Posted on November 2, 2007

Last week I wrote about how we are entering the most opportune time in 50 years to start investing in real estate and building a portfolio of income producing properties. Although the weak sales market is creating some great opportunities to invest, real estate is not for everyone. Young people who have yet to establish credit and who have little or no savings will find it especially difficult to buy real estate. Fortunately, there are other alternatives to help them get started and prepare them for future opportunities. Young people have the greatest asset of all to invest, which is time.

If you can only save a few dollars each week, these savings can show remarkable growth even when conservatively invested at a small rate of return. Money invested at a 6% annual rate of return will double every 12 years. Invested at a 10% rate of return, which is about the average compounded return stocks have shown over the past 80 years, it will double every 7.2 years. Now let’s look at the advantage time provides young people.

If you start at age 20, and put $20 a week into a tax free retirement account, and do this for 5 years, your total contribution will be $5,200. Disregarding any interest this money earns during that first five years, let’s look at what compounding interest on that five year investment could mean if you never added another dollar to it. If it earns an average of 10% per year, it will double approximately five and one half times by the time you reach age 65. The first time it doubles you will be just over 32 years old and it will be worth $10,400. Before you reach 40, it will double again to $20,800. At about age 47 it will be worth $41,600. Just before you turn 54 you nest egg will double again to $83,200, but the best is yet to come. At age 61 it will be worth $166,400 and by age 65, when you are ready to retire, that original $5,200 will have become worth about a quarter of a million dollars.

When you compare this to what would happen if you waited until you are age 40 to start saving for retirement, it’s easy to see why I say young people have the greatest asset of all, which is time. If you wait until you are 40 to get started, you would have to deposit $4,000 per year, every year, for the next 25 years in order to have approximately the same amount of retirement funds as the young person who deposited just $5,200 by age 25 and let it grow until retirement.

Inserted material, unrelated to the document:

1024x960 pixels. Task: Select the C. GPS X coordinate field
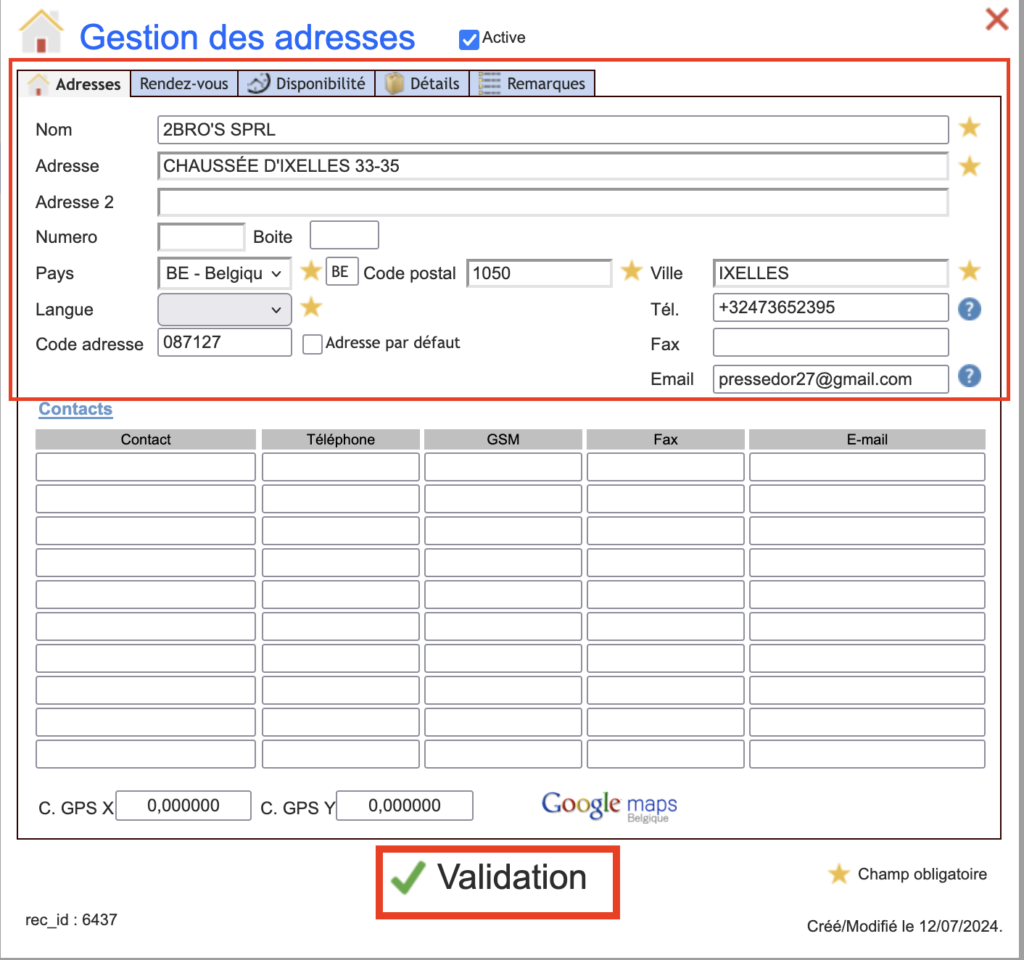point(183,806)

We all know that no matter what your age, while you’re working you should plan for retirement, but the earlier you start, the better your retirement will be and it doesn’t mean you have to wait until you’re 65 to retire. My goal was to retire at age 50. It was a goal I wrote down at age 20 and carried in my wallet throughout my life. This goal kept me focused and investing from an early age and enabled me to reach the goal right on time. That didn’t mean I quit working at age 50. Retirement means different things to different people. For me, it meant that each day when I got up I had the luxury of being able to do what I wanted, not what I had to do to earn a living.

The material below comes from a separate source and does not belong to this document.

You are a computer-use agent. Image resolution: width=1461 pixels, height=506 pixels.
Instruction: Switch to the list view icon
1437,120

I realize how difficult it is to forego buying things you want but really don’t need in order to save, but that’s what it takes to secure your future and ultimately be able to have more in the long term. The power of compounding interest becomes more powerful the longer time it has to work. $5,200, invested by age 25 at an average rate of return of 10% and allowed to grow over a working lifetime can become a quarter million dollar nest egg, but the same amount set aside at age 40 will only grow to a little over $30,000 by age 65.

Obviously this message is directed at young people, but for parents or grandparents who would like to do something great for a child, think about this; a $2,000 gift at birth invested at a 10% average return could be worth over half a million dollars by the time the child reaches age 65. Yes, compounding interest is amazingly powerful the longer it is allowed to work.

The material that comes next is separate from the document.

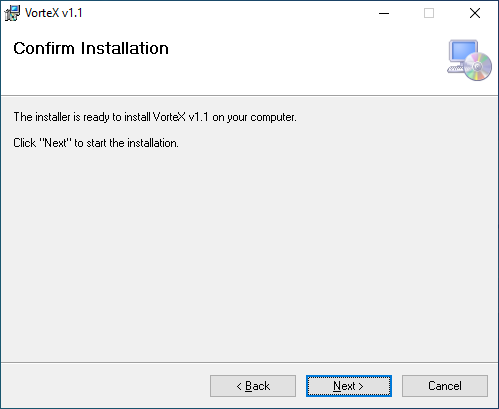Image resolution: width=499 pixels, height=409 pixels.
Task: Minimize the VorteX installer window
Action: point(384,13)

Here’s a tip! If you’re just starting your working career, the best habit you can develop is paying yourself first before you buy anything else. You may only be able to save $5 or $10 per paycheck in the beginning, but once you develop the habit it will become progressively easier to increase this amount as your salary grows. Saving and investing can become a habit as addictive as drugs or alcohol, but it’s a habit that will enhance your life not ruin it. By the same token, overspending and going in debt can also become a habit and might well make it impossible for you to save.

For young people just getting started in life, the temptation to spend everything you make and worry about retirement later is extremely great. By following this tip and paying yourself first, you will soon adapt your standard of living so that you don’t even miss the money you are saving. If you’re already living a lifestyle that takes everything you make to pay the bills, you need to reevaluate your priorities. You won’t feel the ultimate cost of failing to save until later in life and by then it will be too late for time to be on your side.